'Bond King' Jeff Gundlach warns of 'exploding' US debt expenses and a recession coming within the next year. Here's his 6 best quotes from a recent interview
- "Bond King" Jeff Gundlach sounded the alarm on the US debt as rates stay higher-for-longer.
- Interest costs on the debt are "exploding," and the US could enter a recession in 2024, he warned.
- Here are six of his best quotes on the economy and markets from a new interview.
The US's $33 trillion debt mountain is becoming more alarming, and a recession could be coming for the US economy sometime within he next year, according to "Bond King" Jeff Gundlach.
The billionaire and famed fixed income investor pointed to the potential fallout from higher-for-longer interest rates in an interview with Yahoo Finance on Wednesday.

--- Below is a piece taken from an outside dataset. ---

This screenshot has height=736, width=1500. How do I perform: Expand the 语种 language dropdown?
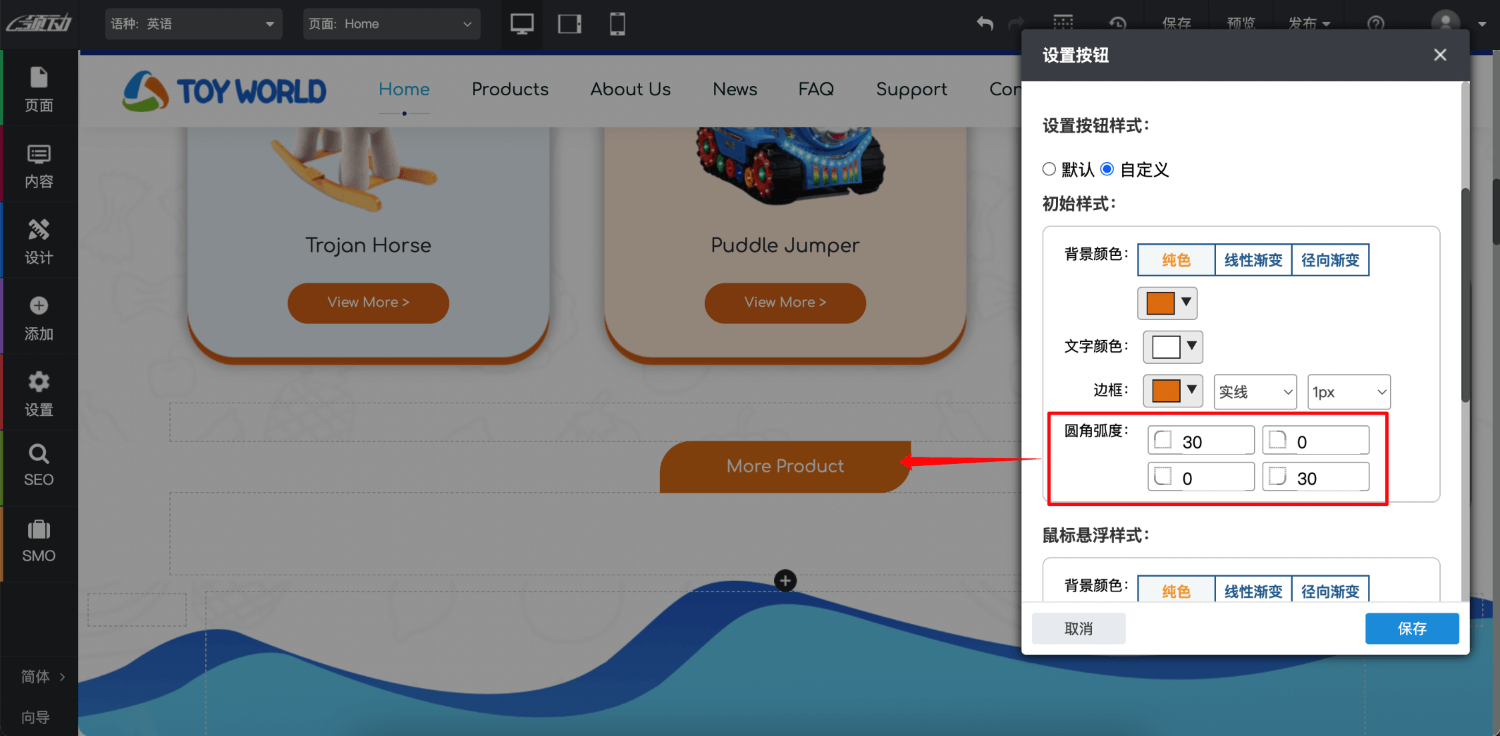tap(194, 24)
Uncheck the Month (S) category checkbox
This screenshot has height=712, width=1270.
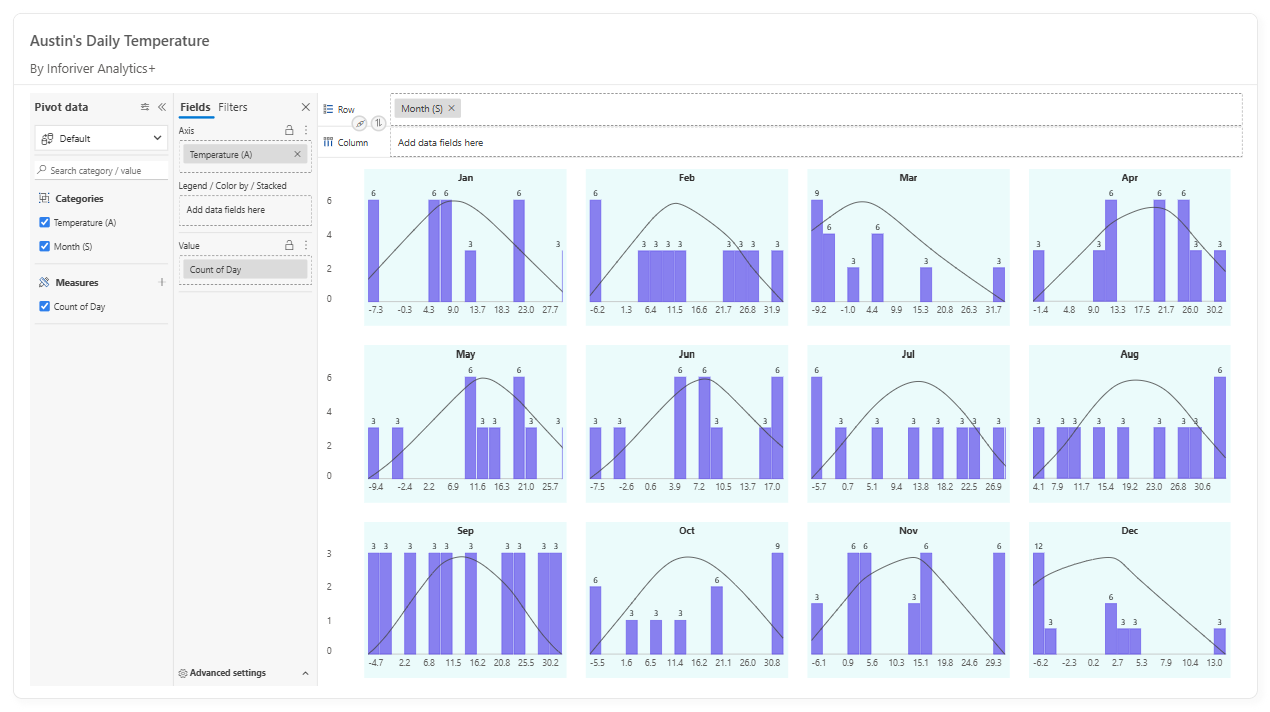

Higher rates have pushed up borrowing costs for the US government, with annualized interest expenses on the US debt surging past $1 trillion last month, according to a Bloomberg analysis.
Here are his six best quotes, lightly edited for length and clarity:
1. US debt interest expenses
"The reason I'm worried about higher-for-longer is something that is already in evidence, but isn't getting enough attention, and that is our fiscal situation. The interest expense on the debt is exploding in a vertical fashion, because all of those bonds that were issued back at 25 to 50 basis points … they're all rolling off, and they're rolling off with great speed."
That's partly because bonds that are paying next to nothing in yields are now approaching maturity. Those will likely be reissued as yields are hovering close to 5%, Gundlach later added.
2. Small business pain
"We have a massive problem we're staring down because of the low interest rates being in place for so many years, almost a decade, and now the Fed being higher-for-longer. This is also happening to small businesses, that used to pay 4% and now they're paying 9% or even 12%, which is obviously another problem if we're higher for longer."
3. Recession is coming.
"My belief is that we're going to be in recession – if we're not already in recession – we'll probably be in recession by the second quarter of 2024."
He later added, "All of our lives have been geared to low interest rates, and now that we understand that higher interest rates have a consequence, I think that this idea that we're going to avoid a recession is really losing steam."
4. Deficits to worsen in recession
"This fiscal problem is going to get much, much worse in a recession, because of course there's going to be a strong response. There's going to be probably an inflationary response to this fiscal situation."
That could eventually push up the US deficit from 6%-8% of GDP to 9%, Gundlach predicted. A larger deficit could stoke inflation and cause interest rates to tread higher over the second half of 2024, he later added.
5. Debt math near breaking point
"In five years, let's just say we go higher-for-longer, and we have a 6% interest rate, and we have 9% of the deficit be of GDP … 50% of all tax receipts would be going to interest payments. Which of course, is an impossibility, given that 70% of the budget is mandatory spending," Gundlach said, referencing a projection from the Congressional Budget Office.
"We're really getting to that moment, that we've all been, us old timers, have been talking about for decades." Gundlach said. "We're basically at that moment where it's not our grandchildren's problem, it's not our children's problem, it's our problem," he later added.
6. Get out of the Magnificent Seven
"They will obviously be the worst performers in the upcoming recession. Whatever is leading the charge going into the economic downturn invariably must lead the charge on the way down. I would get out of them. I would go to an equal-weighted basket as opposed to a market-weighted basket. I would be moving away from [the] US banking system for sure."